The problem
A verbatim reproduction of the lines below, from the line containing "Utland (41, 295)" through the line containing "Höstens trender och mode 2026 (112, 140)", both ends included, is the whole required output.

Saved entries
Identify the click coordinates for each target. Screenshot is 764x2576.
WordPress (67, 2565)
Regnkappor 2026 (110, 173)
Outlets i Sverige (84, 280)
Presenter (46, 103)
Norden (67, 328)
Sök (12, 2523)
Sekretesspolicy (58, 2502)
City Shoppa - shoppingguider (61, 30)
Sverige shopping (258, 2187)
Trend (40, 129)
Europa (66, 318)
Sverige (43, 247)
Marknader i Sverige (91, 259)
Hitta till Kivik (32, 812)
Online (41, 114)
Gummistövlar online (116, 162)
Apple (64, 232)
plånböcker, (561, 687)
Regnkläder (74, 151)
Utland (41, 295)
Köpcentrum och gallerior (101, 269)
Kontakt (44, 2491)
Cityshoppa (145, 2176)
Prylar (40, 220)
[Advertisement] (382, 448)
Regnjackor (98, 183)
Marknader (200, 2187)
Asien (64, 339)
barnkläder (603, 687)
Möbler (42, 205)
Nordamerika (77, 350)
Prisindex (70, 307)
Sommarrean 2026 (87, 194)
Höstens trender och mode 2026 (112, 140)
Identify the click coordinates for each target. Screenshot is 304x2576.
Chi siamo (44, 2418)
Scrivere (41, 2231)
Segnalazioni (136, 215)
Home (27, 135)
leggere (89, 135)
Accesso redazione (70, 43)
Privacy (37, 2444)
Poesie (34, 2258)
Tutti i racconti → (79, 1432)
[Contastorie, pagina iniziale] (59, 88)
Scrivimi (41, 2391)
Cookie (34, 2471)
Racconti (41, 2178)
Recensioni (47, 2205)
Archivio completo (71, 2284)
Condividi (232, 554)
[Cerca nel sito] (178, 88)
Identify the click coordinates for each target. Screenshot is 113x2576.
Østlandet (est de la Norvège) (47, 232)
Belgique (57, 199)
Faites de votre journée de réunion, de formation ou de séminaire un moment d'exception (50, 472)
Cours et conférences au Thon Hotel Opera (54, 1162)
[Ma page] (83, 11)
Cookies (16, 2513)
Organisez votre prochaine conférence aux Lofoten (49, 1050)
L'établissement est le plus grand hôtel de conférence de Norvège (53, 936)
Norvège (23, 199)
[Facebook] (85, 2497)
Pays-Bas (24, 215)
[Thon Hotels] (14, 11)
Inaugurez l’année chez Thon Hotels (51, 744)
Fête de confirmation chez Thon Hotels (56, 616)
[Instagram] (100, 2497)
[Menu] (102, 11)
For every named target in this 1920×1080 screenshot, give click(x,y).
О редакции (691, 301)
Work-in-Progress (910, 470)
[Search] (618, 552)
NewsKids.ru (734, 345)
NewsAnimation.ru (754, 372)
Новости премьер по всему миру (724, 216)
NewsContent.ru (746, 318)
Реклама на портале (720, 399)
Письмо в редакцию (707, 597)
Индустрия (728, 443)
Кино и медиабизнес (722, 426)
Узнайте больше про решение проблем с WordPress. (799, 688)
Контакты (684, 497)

Result
Utland (41, 295)
Köpcentrum och gallerior (101, 269)
Kontakt (44, 2491)
Cityshoppa (145, 2176)
Prylar (40, 220)
[Advertisement] (382, 448)
Regnjackor (98, 183)
Marknader (200, 2187)
Asien (64, 339)
barnkläder (603, 687)
Möbler (42, 205)
Nordamerika (77, 350)
Prisindex (70, 307)
Sommarrean 2026 (87, 194)
Höstens trender och mode 2026 (112, 140)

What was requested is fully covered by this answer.